If you've been around downtown Brooklyn over the last couple of days, it's been that much more clear why there was no way the Brooklyn Nets could have hosted that opener against the New York Knicks last night. We met a friend for a drink last night at Black Sheep, a bar just down the street from Barclays, at 9 p.m., and the whole front concourse of the arena was still packed with people trying to get on buses. (We sort of imagined them finally getting on one after showing up earlier that morning.) It was a shitshow already; trying to play a basketball game — an opening basketball game — would have been a nightmare. And that's not even accounting for the question of, uh, how anyone was going to get there. So: They will try it again tomorrow night.

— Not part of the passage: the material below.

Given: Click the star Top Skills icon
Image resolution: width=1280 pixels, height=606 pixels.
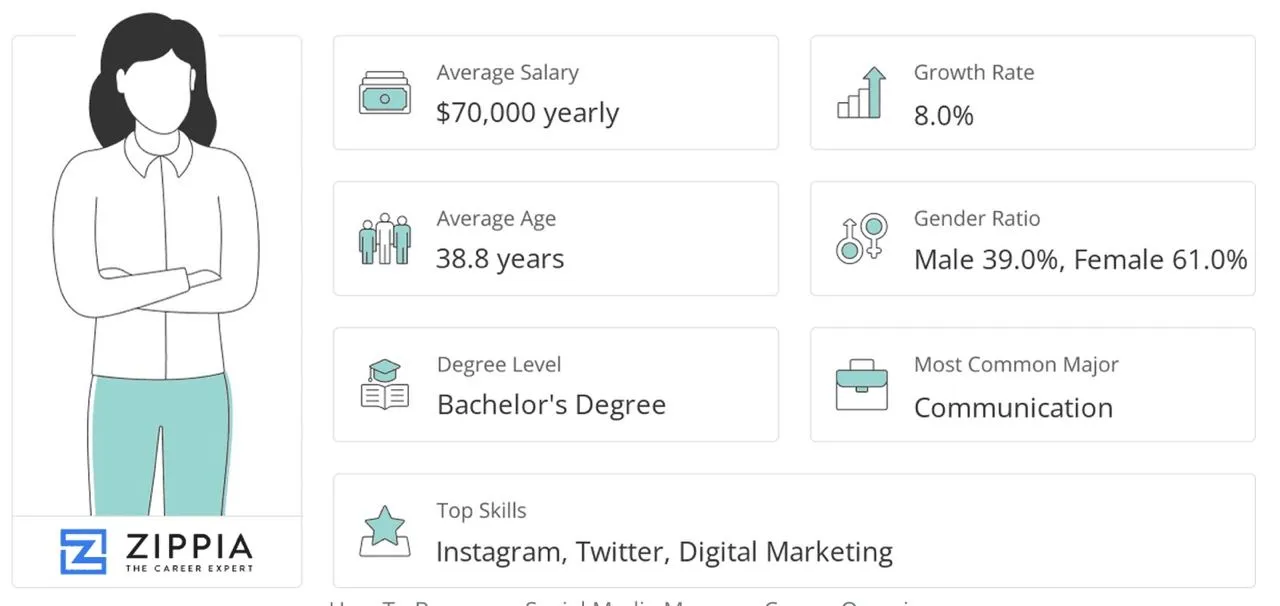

At 7:30 tomorrow night, the Brooklyn Nets will become a real, live, regular-season reality when they host their first game, against the Toronto Raptors. It doesn't quite have the pizzazz of the Knicks on national television, but it has the distinct advantage of taking place on a weekend when almost everyone will have power again. This one is a lot easier to go to as well; the tickets are decidedly cheaper than that Knicks game was going to be, roughly the same as the Caribbean Music Festival going on tonight.

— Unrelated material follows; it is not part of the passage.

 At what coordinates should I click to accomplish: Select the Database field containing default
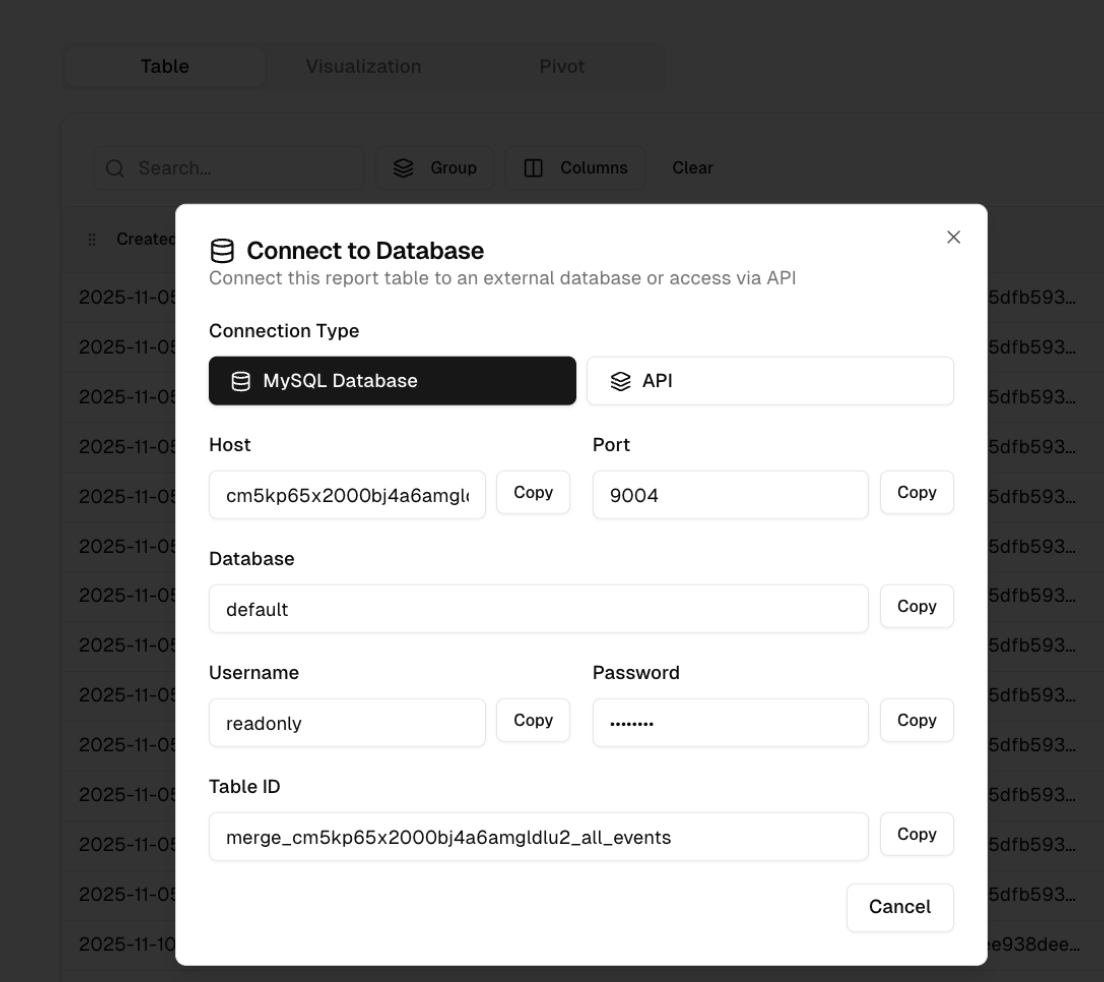(539, 609)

And the Nets, as a team, will come together for the first time as well. The major concern for the Nets is the health of Deron Williams, who has bone spurs in his ankle. He'll likely have surgery on that ankle at the end of the season and says it's "manageable" now, and while those things are all fine and good, they're not exactly what you want to be hearing about the most important player on your team the day before a long, exhausting 82-game season begins.
But the real story is that they are here. Considering how long it took for the Brooklyn Nets to actually exist, it makes a certain amount of sense that they will be the last NBA team to begin their season. (It's possible they'll be in first place in the division when they tip off!) The long wait is almost over. We are still not 100 percent certain about who precisely makes up the Brooklyn Nets fan base — and just how consistent it will be this season — and the whole franchise, on and off the court, still has a ton of questions. Those questions are now about to be answered. Brooklyn Nets the Brand is about to become Brooklyn Nets the Team. Let's see how the transition goes.